Thinning, Dry, Frizzy Hair
A common and distressing problem for women after menopause is changes in hair, especially thinning. A 2022 study published in Menopause found that 52% of postmenopausal women experienced female pattern hair loss. Characterized by overall thinning, this type of hair loss is caused by a combination of aging, hormones, and genetics.
- Balancing hormone levels can help. Estrogen deficiency can affect hair growth cycles, shortening the growth phase and delaying the regrowth stage. It also creates imbalances with other hormones, particularly androgens like testosterone, which is a major cause of female pattern hair loss. These imbalances may also stimulate hair growth where you don’t want it, such as your chin and upper lip. Talk to your doctor about natural hormone balancing options and consider a conversation to learn if bioidentical hormone replacement therapy may be indicated for your situation.
- Hair follicles miniaturize (become smaller) with age and particularly after menopause. This results in declines in natural oil secretion and scalp hydration and can cause finer hair strands and less dense overall growth. Red light therapy has been shown to reverse follicle miniaturization and stimulate hair growth.
- Supplements known to enhance hair health include vitamins A and C, B vitamins (especially biotin), zinc, and silica. Collagen supplements may also be helpful because they provide amino acids your body uses to maintain healthy hair and skin.
- Always be mindful of harsh shampoos and hair styling products and tools.
Nails are made of a hardened protein called keratin. Although menopause isn’t the only cause of brittle nails, decreased estrogen can weaken the keratin layer, causing nails to break more easily.
- Nails need to be moisturized, so as you apply moisturizer to your face and body, remember to rub it into your hands and the skin around your cuticles.
- Avoiding harsh and dehydrating hand soap is also recommended. I actually changed all our hand soaps to the same moisturizing wash with hydrating shea butter that I use in the shower.
- Everyone should be mindful of the trauma that common nail treatments can have on your nails. Gel, acrylic, and other false nails require frequent nail polish remover, which often contains acetone. When you need to remove polish, choose an acetone-free remover.

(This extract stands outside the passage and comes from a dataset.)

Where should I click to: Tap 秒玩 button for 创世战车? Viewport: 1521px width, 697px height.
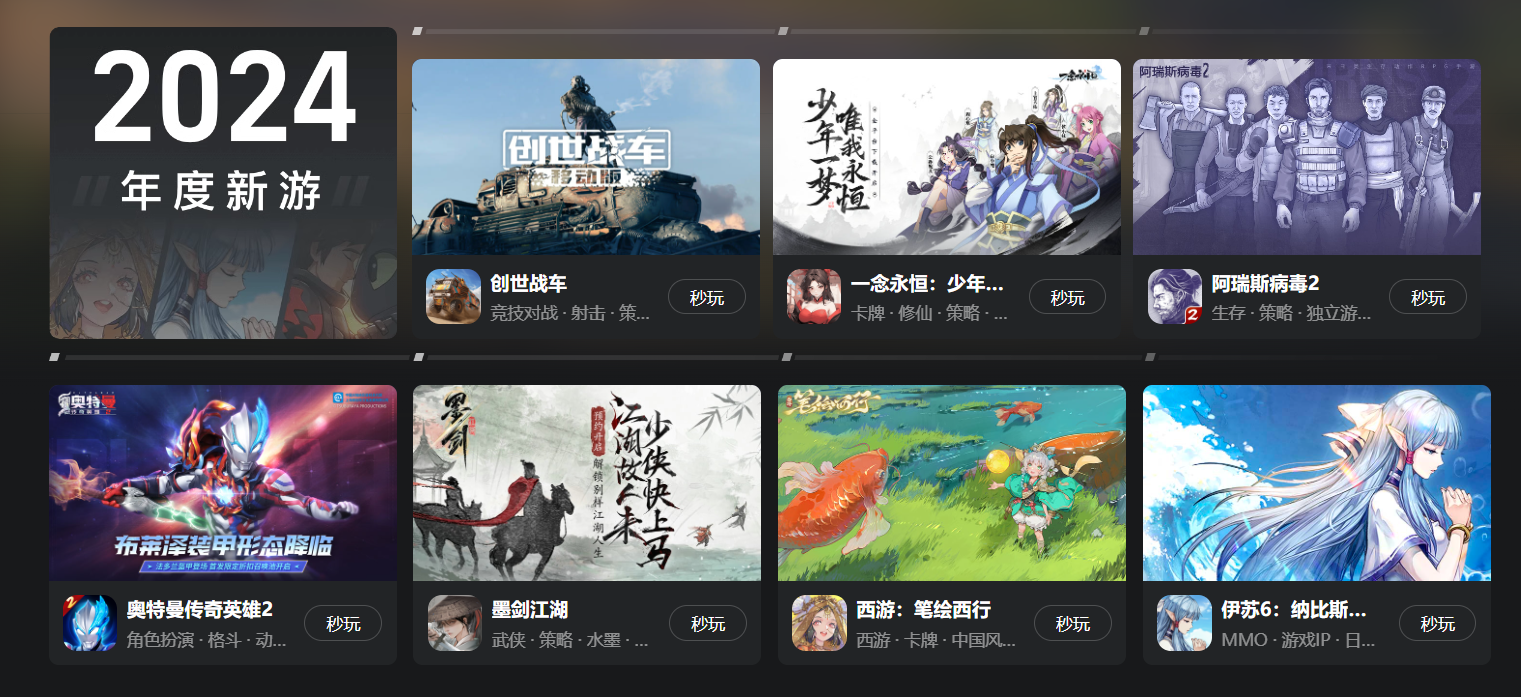[x=707, y=297]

- If your nails are looking unhealthy, rule out iron-deficient anemia and other nutrient deficiencies, thyroid disease, and potential underlying infection.
- Wear gloves while doing household chores such as dishwashing.
As our kids have gotten older and, more importantly, as I have gotten wiser, I recognize that self-care is an essential priority, a way of nurturing myself and showing my body the love and attention it deserves. This includes making skincare part of my regular routine.
I hope you will find these suggestions helpful. We can’t stop aging, but we can slow, minimize, and even reverse some of its side effects. Failing that, remember William Shakespeare’s sage words: “With mirth and laughter let old wrinkles come.”